"Let's not sit around and wait to be told what to do. Let's build a business," Kanojia said in a phone interview after Aereo announced plans this week to expand despite the unresolved court case.
He called Aereo, at $8 a month, a "great consumer proposition."
Aereo assigns a tiny TV antenna to each subscriber in a centralized location to catch over-the-air TV signals. It makes digital copies of TV shows and then streams the TV content over the Internet to subscribers' computers, tablets and smartphones.
The company says it is not retransmitting TV signals directly to consumers but operating an antenna and cloud-based DVR - or digital-video recorder - service controlled by the consumer, which the courts have found legal.
Aereo, industry experts agree, could be disruptive to the $150 billion pay-TV industry by peeling away millions of subscribers and to the broadcast TV networks, which could lose billions of dollars in fees if Aereo's technology is ultimately deemed legal and copied.
TV networks are paid per-subscriber fees by cable TV companies that retransmit TV signals to users. Those fees are considered an important source of new TV revenue for local news and entertainment. The fees will grow from almost nothing in 2005 to several billion dollars by 2015, according to research firm SNL Kagan.
But if Aereo's technology is found to be legal, many believe, cable TV companies could replicate it and avoid paying the TV networks the fees.
TV sources acknowledge the threat and some have described Aereo as a business model drawn up by lawyers. Dennis Wharton of the National Association of Broadcasters said, "We are optimistic that in the final analysis, this will be viewed as a violation of copyright by the courts."
Comcast, the nation's largest cable-TV company, had no comment Thursday.
Aereo's customers "tend to be all young, 35 and younger," Kanojia said. He divided them into two groups: those who don't like the cost of cable packages and aren't "hardcore ESPN fans," and those who like the functionality of Aereo's service. "It's pretty cool to them," he said.
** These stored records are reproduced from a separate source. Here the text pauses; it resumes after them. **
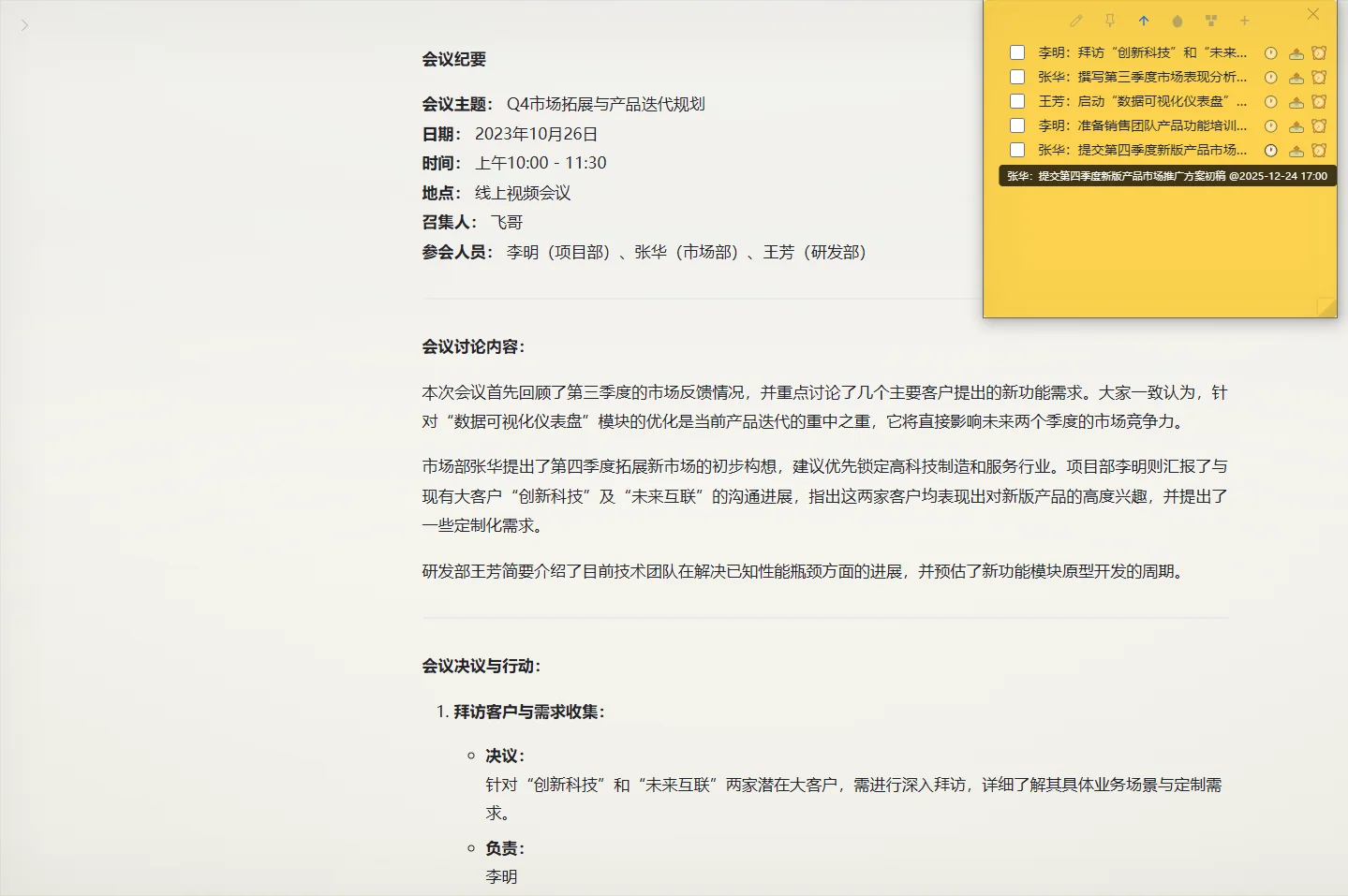
Task: Expand the collapsed sidebar chevron at top left
Action: (x=24, y=25)
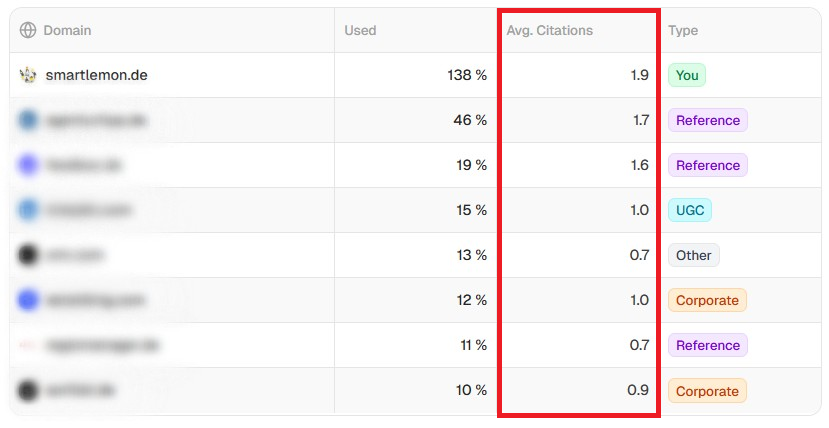
Task: Click the dark favicon in the 10 % row
Action: pos(28,390)
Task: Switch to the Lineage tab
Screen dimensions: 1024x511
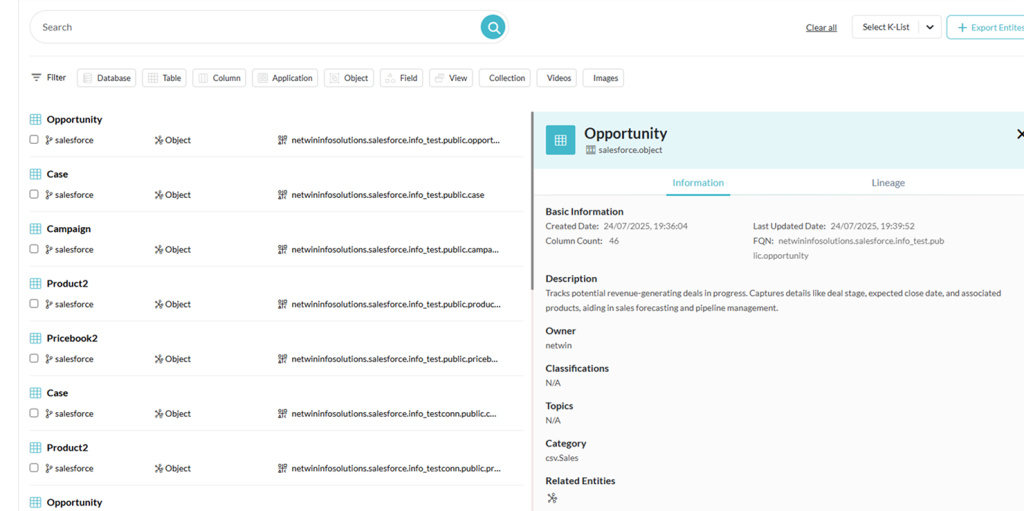Action: point(887,183)
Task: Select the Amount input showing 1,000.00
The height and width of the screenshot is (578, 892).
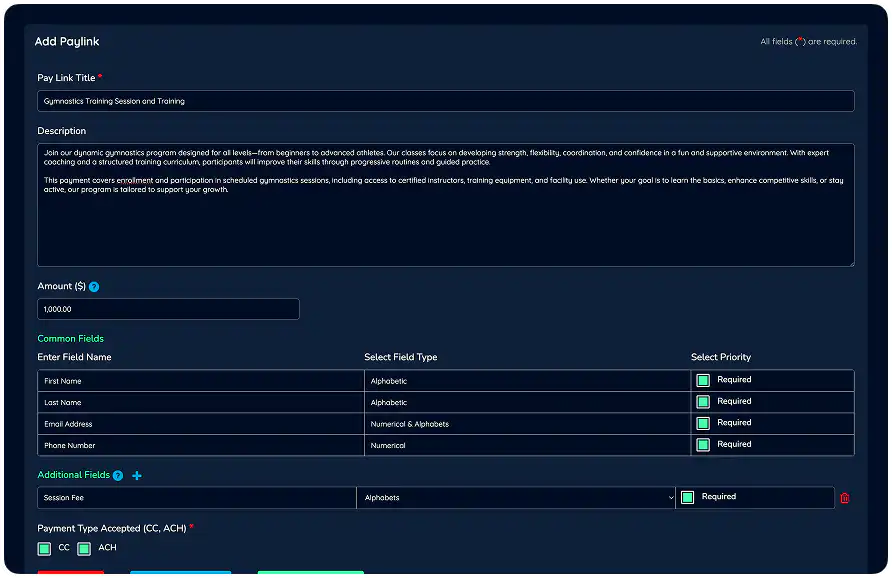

Kanojia, 43, did not provide subscriber numbers in New York, where his company has been test-marketed since March 2012. Aereo subscribers can access 29 over-the-air TV channels in New York and the cable channel Bloomberg TV.
Aereo charges $8 a month for its base plan, which includes 20 hours of DVR storage. Subscribers can opt for a $12 monthly plan with 40 hours of DVR storage, or an $80 yearly plan, also with 40 hours of storage. Aereo's antenna farm and infrastructure are in a former tire factory in Brooklyn and its headquarters are in Queens. The company will put antenna farms in new markets.
Craig Moffett, a leading telecommunications analyst, said: "As it stands today, it's probably not going to attract many cord-cutters. You can already get the broadcast stations free over the air if that's all you want. Granted, Aereo adds some interesting DVR capabilities. But it will get interesting if it can round out its offering with even a smattering of cable programming."
Aereo has raised $63.5 million in venture funding. The company says it has money for the national expansion - new West Coast markets are expected to be announced in the fall - and to advertise.
This is Kanojia's second technology company. He sold his first, Navic Networks, to Microsoft in 2008. Navic mined consumer data from cable set-top boxes, and through that information, Kanojia said, he learned that 80 percent of pay TV households watch only seven or eight channels. One-half of the aggregate viewing on cable TV services was of broadcast TV channels, Kanojia said.
A 2004 report from the Federal Communications Commission that looked at the feasibility of selling TV channels "a la carte" noted that the typical cable TV household watched 17 channels, including the broadcast networks.
"Clearly, there is a price imbalance," Kanojia said of pay TV bills when compared with viewing patterns.
The idea with Aereo, he said, was to find a way to separately package the broadcast channels.
Aereo's strategy appears to be to quickly expand to more subscribers so shutting it down would be politically difficult.
"Lawmakers," Kanojia said, "will find it difficult to say this is a bad thing."